Supplied text Block Start
Does the description disclose side effects, auth requirements, rate limits, or destructive behavior?

No annotations provided, so description carries full burden. It describes the email's content, tone, and required/optional fields. However, it doesn't clarify whether the tool drafts or sends the email, which is a minor gap. No contradiction with annotations.

Agents need to know what a tool does to the world before calling it. Descriptions should go beyond structured annotations to explain consequences.

Conciseness5/5

Is the description appropriately sized, front-loaded, and free of redundancy?

Concise yet comprehensive; every sentence adds value. Front-loaded with purpose and usage, then parameter details. No fluff.

Shorter descriptions cost fewer tokens and are easier for agents to parse. Every sentence should earn its place.

Completeness5/5

Given the tool's complexity, does the description cover enough for an agent to succeed on first attempt?

Complete for a text-generation tool with no output schema. Covers why, when, what params, and alternatives. No gaps in explaining the tool's role.

Complex tools with many parameters or behaviors need more documentation. Simple tools need less. This dimension scales expectations accordingly.

Parameters5/5

Does the description clarify parameter syntax, constraints, interactions, or defaults beyond what the schema provides?

All 7 parameters are described in the schema with 100% coverage. The description adds value by listing required params, providing examples and defaults for each optional param, and giving practical usage tips beyond the schema.

Input schemas describe structure but not intent. Descriptions should explain non-obvious parameter relationships and valid value ranges.

Purpose5/5

Does the description clearly state what the tool does and how it differs from similar tools?

The description clearly states the tool writes an email asking for sign-off on completed deliverables, and explicitly distinguishes it from three sibling tools (milestone_delivered_email, project_closure_email, project_completion_email) with concise differences.

Agents choose between tools based on descriptions. A clear purpose with a specific verb and resource helps agents select the right tool.

Usage Guidelines5/5

Does the description explain when to use this tool, when not to, or what alternatives exist?

Provides explicit when-to-use context ('before you close the project or send the final invoice'), contrasts with siblings, and includes practical notes like 'Does not count against your monthly draft limit.'

Agents often have multiple tools that could apply. Explicit usage guidance like "use X instead of Y when Z" prevents misuse.
Supplied text Block End
Record extracts Block Start
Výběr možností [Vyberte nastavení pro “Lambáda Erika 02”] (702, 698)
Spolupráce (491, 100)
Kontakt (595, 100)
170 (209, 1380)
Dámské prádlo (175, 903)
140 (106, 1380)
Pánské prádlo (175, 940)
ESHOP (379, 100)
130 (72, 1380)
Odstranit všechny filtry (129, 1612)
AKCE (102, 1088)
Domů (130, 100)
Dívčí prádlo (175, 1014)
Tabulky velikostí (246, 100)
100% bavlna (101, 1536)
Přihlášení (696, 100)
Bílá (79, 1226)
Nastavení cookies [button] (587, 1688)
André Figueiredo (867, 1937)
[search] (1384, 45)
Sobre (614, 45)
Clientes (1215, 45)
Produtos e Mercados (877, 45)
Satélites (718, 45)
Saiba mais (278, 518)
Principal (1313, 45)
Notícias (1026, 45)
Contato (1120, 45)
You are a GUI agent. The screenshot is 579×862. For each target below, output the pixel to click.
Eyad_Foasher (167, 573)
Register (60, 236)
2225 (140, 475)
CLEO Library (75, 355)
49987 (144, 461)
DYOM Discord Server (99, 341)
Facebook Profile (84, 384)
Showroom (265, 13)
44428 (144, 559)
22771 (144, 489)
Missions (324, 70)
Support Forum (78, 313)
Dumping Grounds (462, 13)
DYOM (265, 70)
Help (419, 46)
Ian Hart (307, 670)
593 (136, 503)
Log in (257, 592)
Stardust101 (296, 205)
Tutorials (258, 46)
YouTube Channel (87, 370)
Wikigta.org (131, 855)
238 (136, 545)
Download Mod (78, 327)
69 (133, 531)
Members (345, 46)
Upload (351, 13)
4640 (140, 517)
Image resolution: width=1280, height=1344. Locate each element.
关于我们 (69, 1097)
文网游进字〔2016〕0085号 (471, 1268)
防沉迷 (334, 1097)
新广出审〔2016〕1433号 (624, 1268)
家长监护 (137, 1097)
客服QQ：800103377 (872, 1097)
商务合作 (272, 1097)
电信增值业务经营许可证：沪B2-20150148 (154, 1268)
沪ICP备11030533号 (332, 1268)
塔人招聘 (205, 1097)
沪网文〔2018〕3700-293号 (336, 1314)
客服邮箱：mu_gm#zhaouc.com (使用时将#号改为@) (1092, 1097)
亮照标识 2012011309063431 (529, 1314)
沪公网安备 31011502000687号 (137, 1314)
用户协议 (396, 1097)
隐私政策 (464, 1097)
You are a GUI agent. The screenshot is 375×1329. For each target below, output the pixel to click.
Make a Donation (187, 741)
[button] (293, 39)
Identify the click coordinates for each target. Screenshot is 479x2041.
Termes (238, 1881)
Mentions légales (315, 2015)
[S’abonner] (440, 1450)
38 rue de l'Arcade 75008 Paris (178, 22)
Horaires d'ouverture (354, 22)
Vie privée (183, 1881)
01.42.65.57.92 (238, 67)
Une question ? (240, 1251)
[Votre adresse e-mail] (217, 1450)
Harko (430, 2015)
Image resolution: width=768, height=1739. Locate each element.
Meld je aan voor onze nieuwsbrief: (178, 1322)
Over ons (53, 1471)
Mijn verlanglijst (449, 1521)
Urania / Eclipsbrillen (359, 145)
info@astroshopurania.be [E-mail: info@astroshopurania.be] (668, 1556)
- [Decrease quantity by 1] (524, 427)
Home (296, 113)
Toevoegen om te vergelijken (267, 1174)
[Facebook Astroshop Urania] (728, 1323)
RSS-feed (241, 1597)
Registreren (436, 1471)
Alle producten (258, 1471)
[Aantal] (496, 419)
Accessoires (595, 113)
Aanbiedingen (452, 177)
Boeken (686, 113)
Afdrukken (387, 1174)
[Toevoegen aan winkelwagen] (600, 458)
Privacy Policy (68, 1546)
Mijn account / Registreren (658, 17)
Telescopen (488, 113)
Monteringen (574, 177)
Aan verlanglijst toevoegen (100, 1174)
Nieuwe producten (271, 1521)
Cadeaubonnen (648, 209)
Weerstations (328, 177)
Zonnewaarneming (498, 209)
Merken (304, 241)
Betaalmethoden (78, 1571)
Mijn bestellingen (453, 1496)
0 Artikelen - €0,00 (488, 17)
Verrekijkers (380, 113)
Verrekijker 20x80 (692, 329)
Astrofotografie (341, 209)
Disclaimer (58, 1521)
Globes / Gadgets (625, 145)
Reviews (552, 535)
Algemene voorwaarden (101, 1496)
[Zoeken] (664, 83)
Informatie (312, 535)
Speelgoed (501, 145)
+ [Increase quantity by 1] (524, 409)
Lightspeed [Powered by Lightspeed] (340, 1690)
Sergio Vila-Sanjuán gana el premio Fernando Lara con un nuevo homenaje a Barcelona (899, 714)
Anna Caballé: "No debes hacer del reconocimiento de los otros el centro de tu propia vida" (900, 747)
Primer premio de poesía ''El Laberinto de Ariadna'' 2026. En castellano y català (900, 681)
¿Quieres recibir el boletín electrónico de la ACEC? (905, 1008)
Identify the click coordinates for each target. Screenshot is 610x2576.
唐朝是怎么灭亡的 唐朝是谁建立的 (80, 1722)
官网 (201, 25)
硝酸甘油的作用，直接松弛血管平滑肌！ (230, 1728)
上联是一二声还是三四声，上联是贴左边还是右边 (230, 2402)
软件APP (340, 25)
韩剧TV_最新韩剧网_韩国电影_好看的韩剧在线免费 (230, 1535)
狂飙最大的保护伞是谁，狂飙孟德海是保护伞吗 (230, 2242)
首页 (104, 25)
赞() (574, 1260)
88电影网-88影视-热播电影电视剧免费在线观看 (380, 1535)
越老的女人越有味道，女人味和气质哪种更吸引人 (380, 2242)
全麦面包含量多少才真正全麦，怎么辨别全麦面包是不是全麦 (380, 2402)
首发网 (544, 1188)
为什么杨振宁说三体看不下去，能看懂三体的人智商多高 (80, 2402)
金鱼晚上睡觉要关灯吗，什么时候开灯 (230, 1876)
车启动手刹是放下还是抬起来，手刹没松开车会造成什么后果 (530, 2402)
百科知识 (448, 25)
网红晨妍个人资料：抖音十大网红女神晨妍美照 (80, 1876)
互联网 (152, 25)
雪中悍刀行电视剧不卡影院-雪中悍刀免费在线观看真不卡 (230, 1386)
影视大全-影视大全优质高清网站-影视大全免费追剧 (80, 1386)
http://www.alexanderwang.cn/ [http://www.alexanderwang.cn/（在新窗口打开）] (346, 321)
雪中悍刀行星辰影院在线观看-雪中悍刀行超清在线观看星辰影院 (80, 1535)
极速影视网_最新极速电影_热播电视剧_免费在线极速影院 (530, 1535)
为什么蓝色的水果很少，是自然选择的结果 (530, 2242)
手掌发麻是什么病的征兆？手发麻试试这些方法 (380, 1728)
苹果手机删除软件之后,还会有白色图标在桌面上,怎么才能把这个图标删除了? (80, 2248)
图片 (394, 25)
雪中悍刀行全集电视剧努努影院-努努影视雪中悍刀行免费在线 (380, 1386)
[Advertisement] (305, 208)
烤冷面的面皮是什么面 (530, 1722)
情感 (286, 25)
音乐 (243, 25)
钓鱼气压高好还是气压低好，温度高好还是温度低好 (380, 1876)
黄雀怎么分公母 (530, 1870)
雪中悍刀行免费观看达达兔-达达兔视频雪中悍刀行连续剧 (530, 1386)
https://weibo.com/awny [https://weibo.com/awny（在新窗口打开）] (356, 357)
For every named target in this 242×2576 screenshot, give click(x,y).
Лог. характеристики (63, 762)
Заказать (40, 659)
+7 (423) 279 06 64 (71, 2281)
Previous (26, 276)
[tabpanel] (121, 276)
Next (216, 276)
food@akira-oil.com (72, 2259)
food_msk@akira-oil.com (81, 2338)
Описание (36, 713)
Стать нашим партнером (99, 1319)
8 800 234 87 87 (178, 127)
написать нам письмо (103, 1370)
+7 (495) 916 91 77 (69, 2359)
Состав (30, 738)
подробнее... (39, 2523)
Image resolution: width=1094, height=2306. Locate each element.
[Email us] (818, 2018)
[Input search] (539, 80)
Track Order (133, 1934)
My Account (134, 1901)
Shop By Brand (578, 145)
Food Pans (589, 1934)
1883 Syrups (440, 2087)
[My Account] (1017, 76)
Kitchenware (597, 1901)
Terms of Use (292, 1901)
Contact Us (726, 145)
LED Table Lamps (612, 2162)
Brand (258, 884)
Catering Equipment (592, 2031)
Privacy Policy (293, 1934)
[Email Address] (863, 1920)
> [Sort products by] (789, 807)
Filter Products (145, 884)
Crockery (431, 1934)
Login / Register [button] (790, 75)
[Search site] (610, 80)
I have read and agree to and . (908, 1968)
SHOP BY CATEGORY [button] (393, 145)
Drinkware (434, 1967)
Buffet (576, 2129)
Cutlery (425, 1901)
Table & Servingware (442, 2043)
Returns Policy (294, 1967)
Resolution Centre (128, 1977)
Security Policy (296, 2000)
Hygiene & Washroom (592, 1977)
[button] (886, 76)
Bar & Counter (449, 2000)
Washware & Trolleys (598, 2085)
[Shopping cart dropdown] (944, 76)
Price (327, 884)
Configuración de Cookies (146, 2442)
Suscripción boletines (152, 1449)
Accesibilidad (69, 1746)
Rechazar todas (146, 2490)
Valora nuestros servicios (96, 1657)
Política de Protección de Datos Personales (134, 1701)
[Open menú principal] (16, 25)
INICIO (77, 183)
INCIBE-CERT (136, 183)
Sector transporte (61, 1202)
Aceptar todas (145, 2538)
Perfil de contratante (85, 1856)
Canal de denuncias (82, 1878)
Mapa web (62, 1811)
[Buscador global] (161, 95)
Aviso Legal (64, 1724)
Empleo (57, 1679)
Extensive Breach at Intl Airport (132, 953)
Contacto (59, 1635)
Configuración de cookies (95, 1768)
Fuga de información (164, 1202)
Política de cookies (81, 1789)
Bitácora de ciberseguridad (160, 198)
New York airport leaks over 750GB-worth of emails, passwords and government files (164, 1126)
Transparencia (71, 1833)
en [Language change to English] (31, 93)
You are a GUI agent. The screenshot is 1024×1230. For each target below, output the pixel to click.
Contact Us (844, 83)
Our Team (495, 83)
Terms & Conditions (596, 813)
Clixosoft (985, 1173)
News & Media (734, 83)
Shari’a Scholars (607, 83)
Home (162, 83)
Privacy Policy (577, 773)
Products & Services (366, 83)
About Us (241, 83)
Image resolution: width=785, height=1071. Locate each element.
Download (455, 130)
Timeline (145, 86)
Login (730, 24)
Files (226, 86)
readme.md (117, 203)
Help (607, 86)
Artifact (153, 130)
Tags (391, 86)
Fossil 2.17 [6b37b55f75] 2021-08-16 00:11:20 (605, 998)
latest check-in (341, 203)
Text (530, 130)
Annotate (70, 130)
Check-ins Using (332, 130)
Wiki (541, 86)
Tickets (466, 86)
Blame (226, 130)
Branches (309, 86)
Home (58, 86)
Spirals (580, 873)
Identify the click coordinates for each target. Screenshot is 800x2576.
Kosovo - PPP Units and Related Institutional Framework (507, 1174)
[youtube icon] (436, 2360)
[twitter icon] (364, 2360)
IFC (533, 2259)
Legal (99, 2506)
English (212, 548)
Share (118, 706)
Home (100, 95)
Record extracts Block End
Problems to work on
• A. In the tool-description review, how many parameters are described in the schema?
• B. Rewrite the tool-description review starting at "Does the description disclose" and stopping after "details. No fluff.", replacing "email" with "message".

Your written answers
• A. All 7 parameters are described in the schema.

• B.
Does the description disclose side effects, auth requirements, rate limits, or destructive behavior?

No annotations provided, so description carries full burden. It describes the message's content, tone, and required/optional fields. However, it doesn't clarify whether the tool drafts or sends the message, which is a minor gap. No contradiction with annotations.

Agents need to know what a tool does to the world before calling it. Descriptions should go beyond structured annotations to explain consequences.

Conciseness5/5

Is the description appropriately sized, front-loaded, and free of redundancy?

Concise yet comprehensive; every sentence adds value. Front-loaded with purpose and usage, then parameter details. No fluff.